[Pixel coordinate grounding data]
- - - -
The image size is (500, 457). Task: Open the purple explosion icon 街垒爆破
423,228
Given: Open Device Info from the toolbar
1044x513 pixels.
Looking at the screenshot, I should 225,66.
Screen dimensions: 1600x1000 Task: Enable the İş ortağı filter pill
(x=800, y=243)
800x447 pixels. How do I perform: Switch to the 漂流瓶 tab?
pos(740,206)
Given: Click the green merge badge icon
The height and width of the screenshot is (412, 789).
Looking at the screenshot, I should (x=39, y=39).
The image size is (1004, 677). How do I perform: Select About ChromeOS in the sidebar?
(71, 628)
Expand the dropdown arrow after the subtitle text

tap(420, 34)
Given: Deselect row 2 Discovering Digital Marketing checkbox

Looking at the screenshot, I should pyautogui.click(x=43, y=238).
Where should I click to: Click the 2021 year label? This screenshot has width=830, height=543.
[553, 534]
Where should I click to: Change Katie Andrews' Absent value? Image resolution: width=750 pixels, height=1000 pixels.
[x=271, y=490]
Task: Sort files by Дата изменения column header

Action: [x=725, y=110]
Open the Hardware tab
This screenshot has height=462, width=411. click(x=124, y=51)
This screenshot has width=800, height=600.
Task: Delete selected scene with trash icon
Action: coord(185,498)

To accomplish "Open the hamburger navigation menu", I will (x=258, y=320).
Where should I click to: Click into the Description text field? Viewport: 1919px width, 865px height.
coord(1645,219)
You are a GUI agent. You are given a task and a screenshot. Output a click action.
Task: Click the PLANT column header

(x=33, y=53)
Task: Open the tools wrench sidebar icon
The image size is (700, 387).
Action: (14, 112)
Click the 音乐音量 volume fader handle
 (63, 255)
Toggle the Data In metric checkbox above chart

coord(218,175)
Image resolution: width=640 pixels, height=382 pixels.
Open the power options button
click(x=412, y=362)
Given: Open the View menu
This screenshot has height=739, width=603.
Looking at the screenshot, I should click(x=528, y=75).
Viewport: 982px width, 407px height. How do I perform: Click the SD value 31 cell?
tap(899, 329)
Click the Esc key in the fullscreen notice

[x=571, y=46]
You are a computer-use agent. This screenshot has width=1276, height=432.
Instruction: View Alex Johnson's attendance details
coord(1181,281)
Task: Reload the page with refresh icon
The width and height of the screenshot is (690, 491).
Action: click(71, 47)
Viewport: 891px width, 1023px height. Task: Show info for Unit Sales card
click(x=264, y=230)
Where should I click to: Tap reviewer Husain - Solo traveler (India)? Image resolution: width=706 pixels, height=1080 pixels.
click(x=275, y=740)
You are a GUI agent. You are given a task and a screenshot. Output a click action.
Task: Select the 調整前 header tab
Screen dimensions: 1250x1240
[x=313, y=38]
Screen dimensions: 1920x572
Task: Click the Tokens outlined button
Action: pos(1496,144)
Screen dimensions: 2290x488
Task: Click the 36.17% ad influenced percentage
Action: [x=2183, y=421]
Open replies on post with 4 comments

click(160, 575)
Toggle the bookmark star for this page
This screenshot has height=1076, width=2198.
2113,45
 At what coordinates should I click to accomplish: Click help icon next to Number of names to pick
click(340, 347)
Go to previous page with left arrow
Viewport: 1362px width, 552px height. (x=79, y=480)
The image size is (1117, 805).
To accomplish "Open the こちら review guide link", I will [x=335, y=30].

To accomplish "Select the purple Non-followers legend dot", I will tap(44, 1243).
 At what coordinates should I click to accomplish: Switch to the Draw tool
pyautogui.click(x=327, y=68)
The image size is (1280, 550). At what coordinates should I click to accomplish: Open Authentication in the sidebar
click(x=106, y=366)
- - - -
#### WHAT THE EXERCISE ASKS
Report every line of the data in which "will" appears.

#### EXERCISE RESPONSE
To accomplish "Open the hamburger navigation menu", I will (x=258, y=320).
To accomplish "Open the こちら review guide link", I will [x=335, y=30].
To accomplish "Select the purple Non-followers legend dot", I will tap(44, 1243).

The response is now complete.